İki: Siyasi mücadele birtakım ittifaklarla verilir. İttifaksız ve ideolojisiz, cehaletle, yalanla, sopayla siyaset yürümez. Bu gidişle Türkiye’nin anaakım gazetecileri, liberali, muhafazakarı, Amerikancısı yazacak mecra niyetine sol basına kayacaklar. Zaten başladılar.

Üç: AKP bu yolla gerici, lümpen, faşist, cahil bir tabanı sağlamlaştırıyor olabilir. Ama bu kesim büyümez. Bunlar palalılardır. Erdoğan’ın iç savaş stratejisi bile sadece bu kesime yaslanamaz. Erdoğan, palalıların pıtrak gibi çoğalacağını beklemiyorsa, bunların çoğalan bir kalabalığı terörize edeceklerini umuyor olabilir. Bu da mümkün değildir.

Dört: Dinci gericiliğin 11 yıllık macerası, bunların Türkiye ölçeğinde bir ülkeyi değil, belki sadece basbayağı bir muz cumhuriyetini yönetebileceklerini, Erdoğan’ın şahsında kanıtlıyor. Çöken tek bir diktatör olmayacak, bütün yapı yıkılacaktır.

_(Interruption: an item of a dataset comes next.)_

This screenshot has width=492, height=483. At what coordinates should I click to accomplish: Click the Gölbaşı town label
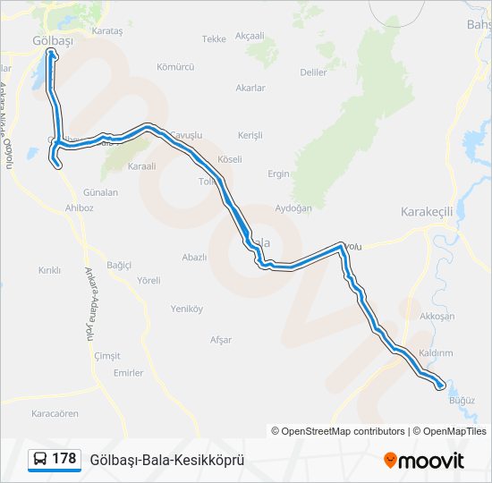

Beş: Bunu engelleme misyonunun Cemaate atfedileceği görülüyor. Bu kesimin siyasal, ideolojik ve kültürel kapasitesini abartmak çok yanlış. Gülen’in sel olup akan gözyaşlarıdır bu hareketin sembolü.

Altı: Krizdeki gericiliğe can simidi atmaya niyetli tek bir akım göze çarpıyor. O da Kürt hareketi. Açık söyleyeyim, bu Kürt hareketi için tam bir intihar olur.